La casona tenía un jardín inmenso. Desde el balcón de su cuarto no alcanzaba a divisar el fondo. A un costado habían un estanque. Agua mohosa. La humedad era su hogar. Llovía. A veces un rato, otras todo el día. El ritmo del golpeteo en la palangana metálica acompañaba sus días. El paso del tiempo medido en gotas. La niñera cambiaba siempre la palangana cada dos horas.
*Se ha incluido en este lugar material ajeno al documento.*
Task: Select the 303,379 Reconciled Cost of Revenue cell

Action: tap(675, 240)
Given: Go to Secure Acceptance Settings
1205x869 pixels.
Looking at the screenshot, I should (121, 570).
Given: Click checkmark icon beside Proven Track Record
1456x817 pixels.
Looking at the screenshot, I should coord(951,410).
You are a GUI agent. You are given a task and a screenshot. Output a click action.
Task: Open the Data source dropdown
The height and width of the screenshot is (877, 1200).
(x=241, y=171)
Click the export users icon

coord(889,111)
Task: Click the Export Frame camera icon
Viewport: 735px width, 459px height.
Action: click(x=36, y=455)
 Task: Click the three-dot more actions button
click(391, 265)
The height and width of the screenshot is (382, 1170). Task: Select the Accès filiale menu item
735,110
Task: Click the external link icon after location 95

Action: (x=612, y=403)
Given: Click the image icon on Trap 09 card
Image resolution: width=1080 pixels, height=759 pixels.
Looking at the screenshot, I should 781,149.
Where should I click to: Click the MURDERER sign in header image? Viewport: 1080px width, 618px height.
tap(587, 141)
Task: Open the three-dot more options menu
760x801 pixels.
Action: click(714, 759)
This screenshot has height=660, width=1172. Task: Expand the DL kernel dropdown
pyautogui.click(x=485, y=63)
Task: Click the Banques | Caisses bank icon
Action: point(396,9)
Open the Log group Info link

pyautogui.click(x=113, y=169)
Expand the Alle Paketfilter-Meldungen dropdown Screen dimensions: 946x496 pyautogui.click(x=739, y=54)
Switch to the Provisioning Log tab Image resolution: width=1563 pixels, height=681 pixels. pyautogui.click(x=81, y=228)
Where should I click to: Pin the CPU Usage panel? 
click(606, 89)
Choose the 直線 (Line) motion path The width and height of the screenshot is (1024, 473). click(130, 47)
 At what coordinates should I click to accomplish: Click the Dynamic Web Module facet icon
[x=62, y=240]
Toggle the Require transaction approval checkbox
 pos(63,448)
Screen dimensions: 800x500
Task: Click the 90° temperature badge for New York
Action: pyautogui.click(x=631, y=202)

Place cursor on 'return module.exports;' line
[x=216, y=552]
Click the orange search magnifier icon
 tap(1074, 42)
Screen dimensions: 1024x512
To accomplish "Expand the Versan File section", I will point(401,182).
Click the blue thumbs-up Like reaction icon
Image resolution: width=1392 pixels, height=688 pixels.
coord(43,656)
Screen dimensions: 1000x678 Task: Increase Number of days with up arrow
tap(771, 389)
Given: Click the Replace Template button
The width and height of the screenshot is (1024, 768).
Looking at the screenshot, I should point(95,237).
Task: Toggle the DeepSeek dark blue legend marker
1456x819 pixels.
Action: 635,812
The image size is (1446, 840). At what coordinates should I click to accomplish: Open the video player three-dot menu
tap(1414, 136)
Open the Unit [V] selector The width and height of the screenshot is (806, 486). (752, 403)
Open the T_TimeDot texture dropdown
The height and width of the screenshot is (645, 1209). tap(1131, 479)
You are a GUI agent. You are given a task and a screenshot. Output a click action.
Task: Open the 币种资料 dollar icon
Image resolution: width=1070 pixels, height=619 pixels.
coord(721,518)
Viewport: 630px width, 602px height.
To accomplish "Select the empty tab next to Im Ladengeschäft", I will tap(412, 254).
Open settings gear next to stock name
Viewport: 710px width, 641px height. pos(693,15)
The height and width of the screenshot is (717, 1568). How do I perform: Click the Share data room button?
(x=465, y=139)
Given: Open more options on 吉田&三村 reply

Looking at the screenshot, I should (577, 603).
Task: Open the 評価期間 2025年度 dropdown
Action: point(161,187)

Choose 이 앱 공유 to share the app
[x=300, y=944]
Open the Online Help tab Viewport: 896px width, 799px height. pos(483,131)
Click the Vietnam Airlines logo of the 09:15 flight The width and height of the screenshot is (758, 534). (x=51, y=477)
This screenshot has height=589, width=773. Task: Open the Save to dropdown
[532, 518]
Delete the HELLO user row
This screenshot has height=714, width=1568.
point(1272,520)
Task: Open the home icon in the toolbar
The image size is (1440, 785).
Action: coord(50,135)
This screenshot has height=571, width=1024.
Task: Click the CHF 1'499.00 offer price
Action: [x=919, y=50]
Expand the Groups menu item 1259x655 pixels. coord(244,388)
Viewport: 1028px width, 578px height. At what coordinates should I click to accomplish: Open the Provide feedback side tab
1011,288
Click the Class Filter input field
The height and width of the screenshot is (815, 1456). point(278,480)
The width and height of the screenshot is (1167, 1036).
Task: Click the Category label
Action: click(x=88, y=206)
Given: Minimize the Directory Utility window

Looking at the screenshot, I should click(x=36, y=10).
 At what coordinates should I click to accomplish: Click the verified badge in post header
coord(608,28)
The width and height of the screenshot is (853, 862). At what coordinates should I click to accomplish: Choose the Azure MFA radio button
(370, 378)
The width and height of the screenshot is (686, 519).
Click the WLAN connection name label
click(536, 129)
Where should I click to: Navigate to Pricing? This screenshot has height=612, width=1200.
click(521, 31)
Después de un rato sin percusión de gota y metal la dejaba salir al jardín. Los días eran largos. Su única actividad era la de controlar la intensidad de la lluvia. Se había hecho experta. Podía predecir con exactitud cuantas palanganas la separaban de su solaz externo. Cuando le abrían la puerta corría sin esquivar los charcos en dirección al estanque. Una vez allí, sentada en el borde mojado, hundía su mano en el agua verdosa. No esperaba demasiado. El sapo siempre nadaba hasta sus dedos.
Pero un día dejó de llover.
La niñera dejó el ventanal abierto, el cuarto se aireó. El estanque se secó. El sapo migró, la niña creció.
Pero no lo olvidó.
Ahora besa con desesperación. Hombres de cualquier tamaño o color. Un día alguno se convertirá en sapo.